If the suggestion is that it will all end up in landfill, that is just not true. Council have to pay way more tax on rubbish that goes to landfill and can gain revenue for recycled material. They aren’t going to trash recylabkes if they can help it. On some occasions where they have too much to process or if their plants aren’t able to work at capacity, some will send it to landfill but it will never be an operational policy to collect recycling and send it to landfill.

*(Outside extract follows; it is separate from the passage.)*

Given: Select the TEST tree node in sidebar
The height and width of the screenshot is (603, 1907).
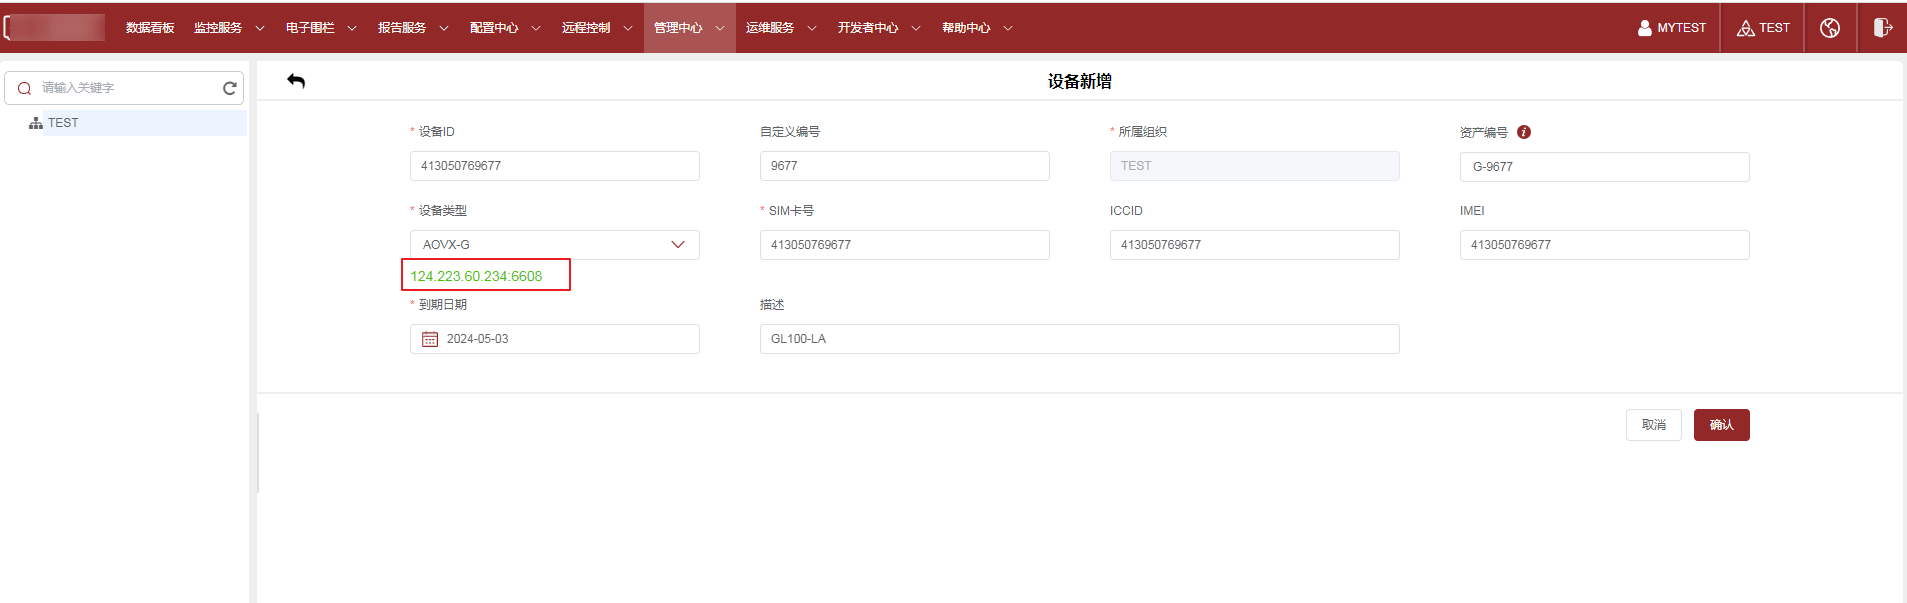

Of they have a mixed recycling plant where they can separate recycling, they still may ask people to use separate skips at the tip. This is because if they had mixed recycling skips, people are far more likely to think everything goes in there. Human nature means if you have ten bags of mixed recycling to put in the skip, you might just chuck in that 11th bag of landfill waste to save you going round to the general waste skip at the back. Who’s going to know, right? Asking people to separate removes that risk.

redandwhite1 · 06/11/2021 00:36

@Cosyblankets

Wouldn't you just wash it anyway so the bin isn't smelly
This
minimonkey11 · 06/11/2021 06:17

This simply isn’t true. I work in waste. Most MRFs are a mixture of automated and manual picking- the people are picking the contra items like big bits of plastic film or bulky textiles etc- not checking individual cans. Then all desirable fractions are sent for reprocessing.

If recycling is kerbside sorted then it is bulked up at a depot/transfer station and sent to a reprocessor where all materials are washed during the reprocessing.

MRF rejects are directed to further sorting plants or energy from waste- rarely landfill.